George, however, did comment on one of the allegations. The court documents allege that Gas-Mart’s current CEO, John Tittle Jr., “did not like having to work under [the custodian John] Sopinski.” Tittle met with Sopinski in late June to discuss restructuring plans that Tittle was supposed to be formulating, stated the documents. Tittle told Sopinski that he wanted to buy the business after it got turned around with the Georges as his partners, and that “Sopinski’s salary should be cut in half because the company could not afford both of their salaries and he was not really necessary,” the documents stated.

According to George, the shareholders did go to court and made a deal to place “someone in here to give guidance on the company.”

With the opposing shareholders not living where the business operated and not active in its operations, George said the opposition wanted representation. “They put a guy in here who was drawing a large salary,” George said. “He’s the highest paid person here and wasn’t contributing to the company. He was a watchdog for the other partners for two and a half months, taking away from our time and the hours in the day.”
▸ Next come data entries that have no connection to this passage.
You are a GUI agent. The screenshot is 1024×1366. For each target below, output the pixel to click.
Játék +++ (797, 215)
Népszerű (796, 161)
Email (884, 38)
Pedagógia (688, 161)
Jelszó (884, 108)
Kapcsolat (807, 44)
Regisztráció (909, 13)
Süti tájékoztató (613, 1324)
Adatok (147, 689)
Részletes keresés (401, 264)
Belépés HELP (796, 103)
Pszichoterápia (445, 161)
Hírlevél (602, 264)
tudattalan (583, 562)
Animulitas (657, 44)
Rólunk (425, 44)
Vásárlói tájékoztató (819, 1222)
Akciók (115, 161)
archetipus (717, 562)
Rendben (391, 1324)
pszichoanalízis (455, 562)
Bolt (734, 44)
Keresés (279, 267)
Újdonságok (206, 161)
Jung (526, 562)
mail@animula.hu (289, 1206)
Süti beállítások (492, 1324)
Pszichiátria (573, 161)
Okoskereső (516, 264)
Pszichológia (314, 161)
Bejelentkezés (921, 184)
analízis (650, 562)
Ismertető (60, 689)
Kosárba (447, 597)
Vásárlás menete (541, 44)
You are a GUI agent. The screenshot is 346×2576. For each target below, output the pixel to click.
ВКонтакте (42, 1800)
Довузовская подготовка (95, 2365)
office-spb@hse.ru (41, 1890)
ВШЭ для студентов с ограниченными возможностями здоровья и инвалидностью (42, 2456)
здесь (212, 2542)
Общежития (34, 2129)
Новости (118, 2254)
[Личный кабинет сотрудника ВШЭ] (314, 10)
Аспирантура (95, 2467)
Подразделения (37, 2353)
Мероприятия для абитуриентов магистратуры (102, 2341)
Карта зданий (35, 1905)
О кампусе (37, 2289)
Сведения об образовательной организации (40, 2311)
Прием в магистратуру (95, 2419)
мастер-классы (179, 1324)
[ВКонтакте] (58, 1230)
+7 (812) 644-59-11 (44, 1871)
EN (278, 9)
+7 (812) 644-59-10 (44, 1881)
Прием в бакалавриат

George said they welcome Sopinski and described the company as an “open book,” but said, “We just can’t pay the salary [they’re] demanding.”

The legal wrangling has taken “so much of management’s time” and the company has had to bare the “financial cost of that,” George said.

In recent weeks, however, George said the company has refocused its efforts on developing a plan to emerge from bankruptcy. Having secured a $1.5 million debtor-in-possession (DIP) loan from a local bank, they’ve entered into negotiations with suppliers to restock both fuel and grocery inventories.

“It’s been an extreme amount of work,” George said. “And we have a strong plan to emerge [from bankruptcy].”